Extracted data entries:
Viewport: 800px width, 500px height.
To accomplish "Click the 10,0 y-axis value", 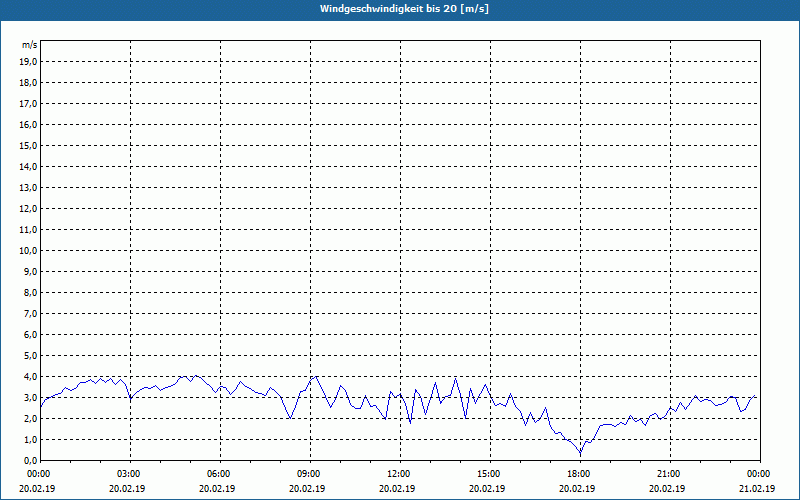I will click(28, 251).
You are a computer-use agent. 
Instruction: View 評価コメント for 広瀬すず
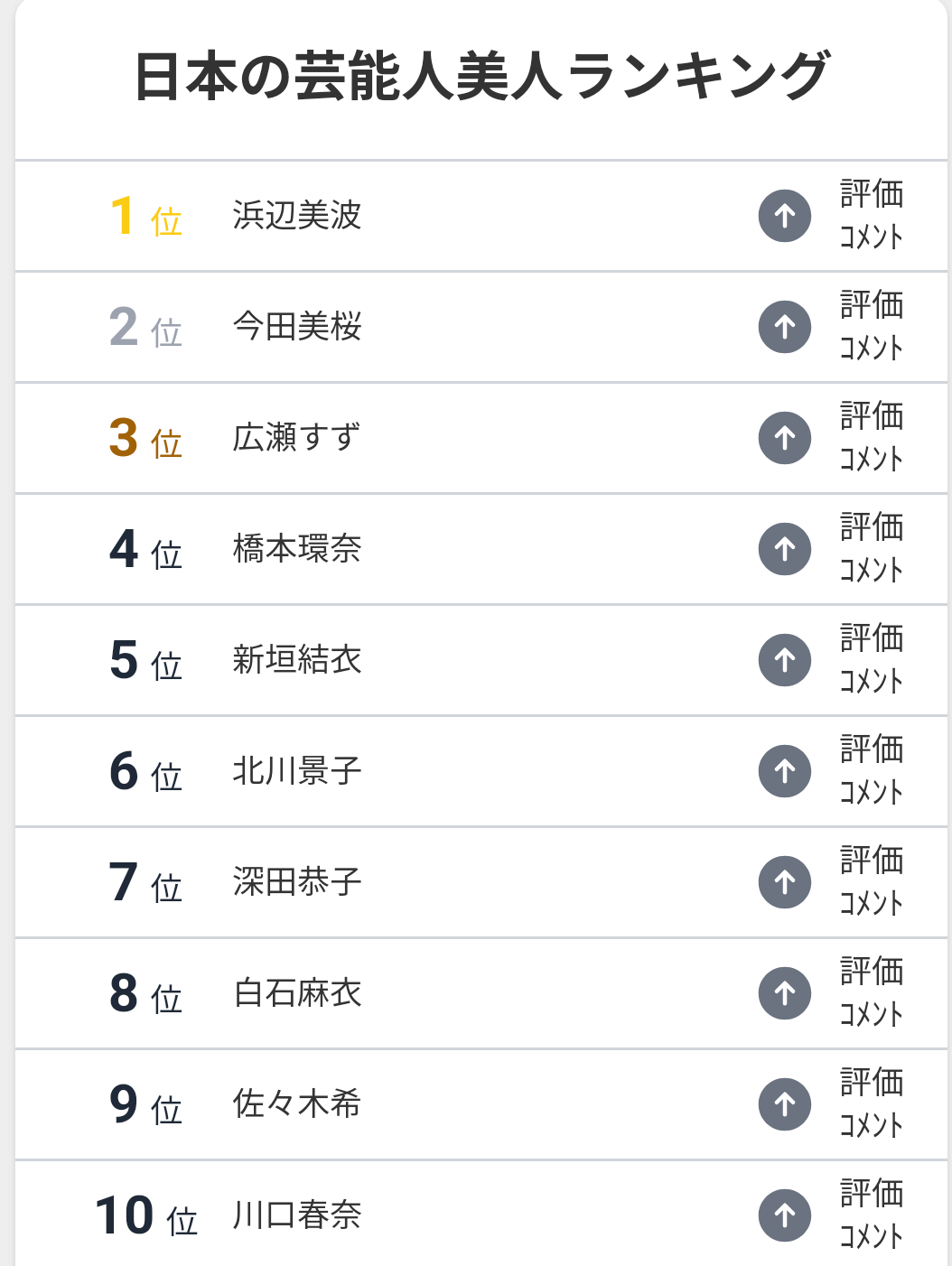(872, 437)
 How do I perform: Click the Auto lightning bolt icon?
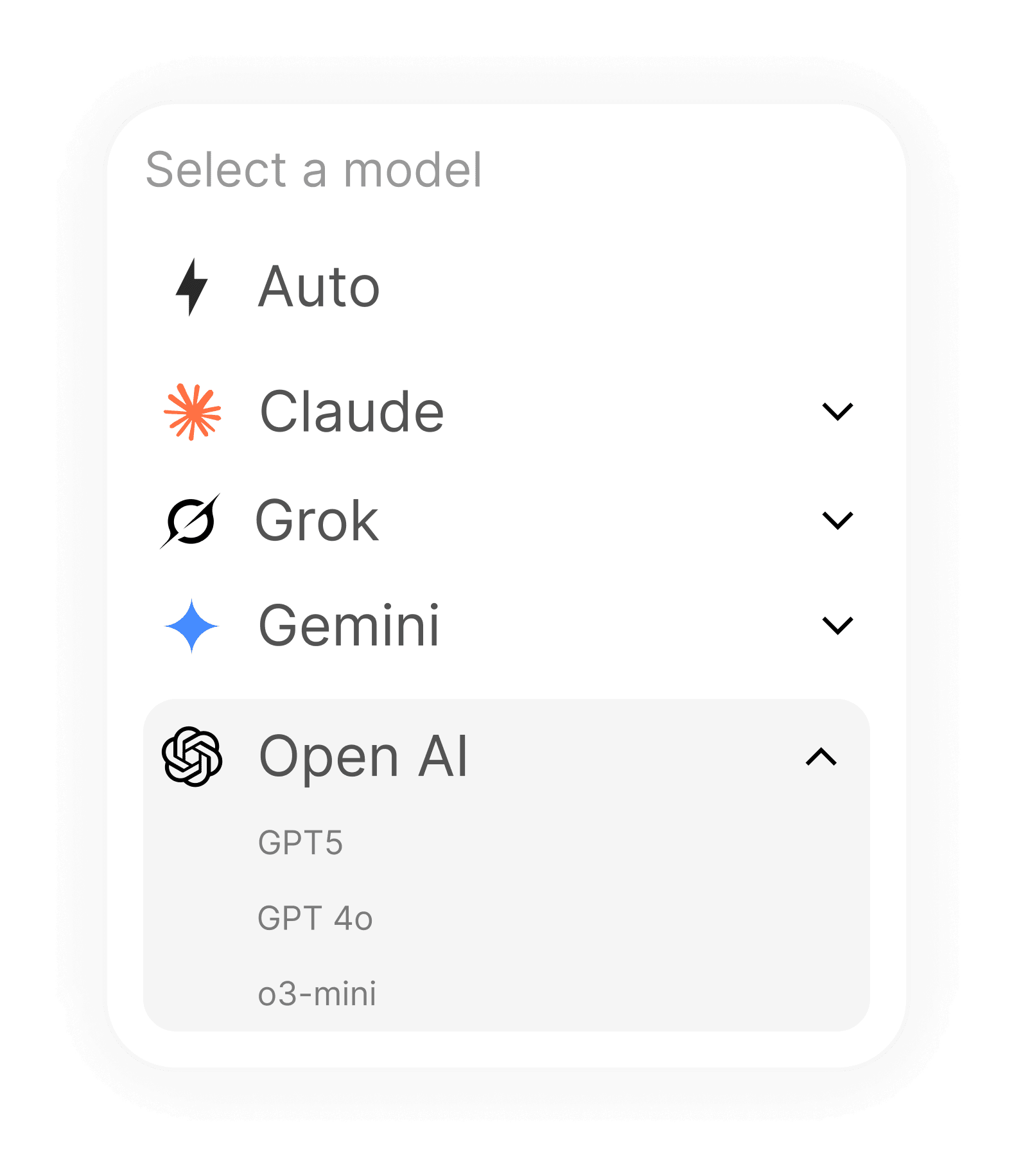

> **Your instructions**:
Please copy exactly, and only, the lines from the one that contains "You are a computer-use agent." through the last line of the data above, omitting all pictures.

> **Expected output**:
You are a computer-use agent. 
Instruction: View 評価コメント for 広瀬すず
(872, 437)
 How do I perform: Click the Auto lightning bolt icon?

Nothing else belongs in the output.